Regional Autonomy director general Djohermansyah Djohan said in Bandung, West Java, on Thursday that the mechanism change would be proposed in a draft bill on regional elections together with the revision of the regional administration law to be handed over to the House of Representatives later this month.
"We will return to the indirect gubernatorial election through the DPRD or representative democracy because the governors carry out their duties more as representatives of the central government than as heads of provinces," Djohermansyah said in a discussion on the dissemination of the grand design for the regional realignment (Desartada) 2010-2025 period.
Deliberation of the draft bill on regional elections, Djohermansyah said, was nearly complete before being disclosed to Cabinet members.
Under the new system, a gubernatorial candidate will be backed up by at least 15 to 20 percent of seats at the DPRD, proposed through the party or faction mechanism, he said.
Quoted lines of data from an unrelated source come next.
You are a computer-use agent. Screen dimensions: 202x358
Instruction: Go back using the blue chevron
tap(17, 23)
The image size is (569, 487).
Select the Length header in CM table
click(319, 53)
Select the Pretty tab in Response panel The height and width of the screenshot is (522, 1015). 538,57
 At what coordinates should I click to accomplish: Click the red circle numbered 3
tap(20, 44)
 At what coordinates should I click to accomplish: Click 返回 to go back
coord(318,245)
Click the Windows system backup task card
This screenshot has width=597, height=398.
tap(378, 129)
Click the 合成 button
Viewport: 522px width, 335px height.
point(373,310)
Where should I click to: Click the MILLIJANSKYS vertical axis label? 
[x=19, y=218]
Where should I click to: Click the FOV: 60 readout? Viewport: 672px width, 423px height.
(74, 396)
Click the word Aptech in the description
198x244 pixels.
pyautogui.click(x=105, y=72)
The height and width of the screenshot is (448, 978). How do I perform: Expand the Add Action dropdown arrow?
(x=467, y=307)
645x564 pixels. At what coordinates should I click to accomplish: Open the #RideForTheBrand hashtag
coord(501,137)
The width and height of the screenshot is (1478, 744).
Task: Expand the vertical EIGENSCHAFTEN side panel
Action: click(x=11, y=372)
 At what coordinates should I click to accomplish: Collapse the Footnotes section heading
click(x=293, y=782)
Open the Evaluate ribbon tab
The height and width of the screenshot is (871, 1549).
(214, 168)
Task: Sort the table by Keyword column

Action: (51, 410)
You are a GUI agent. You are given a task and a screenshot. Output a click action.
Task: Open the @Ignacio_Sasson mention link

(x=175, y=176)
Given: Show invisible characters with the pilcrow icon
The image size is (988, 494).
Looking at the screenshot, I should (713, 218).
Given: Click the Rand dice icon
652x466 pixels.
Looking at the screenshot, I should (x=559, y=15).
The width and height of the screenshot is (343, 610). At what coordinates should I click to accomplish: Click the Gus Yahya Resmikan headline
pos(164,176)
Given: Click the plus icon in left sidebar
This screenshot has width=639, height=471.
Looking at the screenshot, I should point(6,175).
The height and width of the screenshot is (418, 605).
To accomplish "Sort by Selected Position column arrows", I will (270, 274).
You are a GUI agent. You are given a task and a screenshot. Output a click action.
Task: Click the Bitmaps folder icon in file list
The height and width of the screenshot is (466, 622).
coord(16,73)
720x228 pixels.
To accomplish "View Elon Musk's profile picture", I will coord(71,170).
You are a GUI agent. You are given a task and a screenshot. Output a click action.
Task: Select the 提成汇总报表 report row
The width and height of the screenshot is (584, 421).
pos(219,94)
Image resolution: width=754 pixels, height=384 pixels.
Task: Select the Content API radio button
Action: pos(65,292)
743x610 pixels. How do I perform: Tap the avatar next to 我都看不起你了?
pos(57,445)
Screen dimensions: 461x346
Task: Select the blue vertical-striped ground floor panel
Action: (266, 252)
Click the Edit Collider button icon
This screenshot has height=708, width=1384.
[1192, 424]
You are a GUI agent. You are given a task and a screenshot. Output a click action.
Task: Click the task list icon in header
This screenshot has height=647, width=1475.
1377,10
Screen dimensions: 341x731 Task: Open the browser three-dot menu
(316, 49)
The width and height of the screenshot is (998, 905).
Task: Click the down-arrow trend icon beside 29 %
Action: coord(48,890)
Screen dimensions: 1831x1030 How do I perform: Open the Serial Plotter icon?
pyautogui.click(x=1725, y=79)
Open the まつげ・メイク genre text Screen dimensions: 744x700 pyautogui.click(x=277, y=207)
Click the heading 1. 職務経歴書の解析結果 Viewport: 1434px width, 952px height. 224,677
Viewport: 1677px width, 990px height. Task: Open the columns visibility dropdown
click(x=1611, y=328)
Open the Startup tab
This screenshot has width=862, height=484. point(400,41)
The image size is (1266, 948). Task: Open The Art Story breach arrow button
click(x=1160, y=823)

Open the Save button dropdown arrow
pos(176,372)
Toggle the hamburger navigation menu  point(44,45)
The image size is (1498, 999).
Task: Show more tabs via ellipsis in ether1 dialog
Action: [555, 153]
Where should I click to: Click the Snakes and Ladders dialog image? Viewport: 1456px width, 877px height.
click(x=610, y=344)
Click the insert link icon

The candidates will later be registered by the Regional Election Committee (KPUD) before being elected at a special plenary meeting at the DPRD, he said.
Djohermansyah also said the party or faction would be entitled to propose only gubernatorial candidates because it would be the duty of the governor designate to propose three deputy candidates from the provincial administration to the Home Ministry.
Therefore, the position of deputy governor will be filled by a public official at the same level of regional administration, he said. Djohermansyah disclosed that his office conducted a kind of efficient simulation brought about by the indirect election through the DPRD.
"We have not calculated in detail, but to be extreme, the recent process to elect Soekarwo as the East Java governor in two rounds cost up to Rp 979 billion. Through the DPRD without campaigns, it will cost no more than Rp 100 million mainly to pay election committee members," Djohermansyah said.
In its latest report in November last year, the International Crisis Group (ICG) recorded that 20 of more than 200 regional polls had turned violent because of mob action supporting losing candidates. The report highlighted a violent trend that has placed direct local elections under national scrutiny.
With regard to new autonomous regions, Djohermansyah said there would be no new autonomous regions this year even though there had been 186 new proposals received by the Home Ministry thus far. He said Indonesia made the most regional divisions in the world with 205 new regions in the period between 1999 and 2009.
Therefore, the government will make a realignment because the many new autonomous regions only burden the state budget, Djohermansyah said, adding that the central government had been forced to earmark Rp 2.6 trillion for the 40 new autonomous regions in 2004. The financial burden jumped to Rp 47.9 trillion in 2010, he said. "It's a bit ironic that at a time when many countries are reunited, we divide ourselves," he said.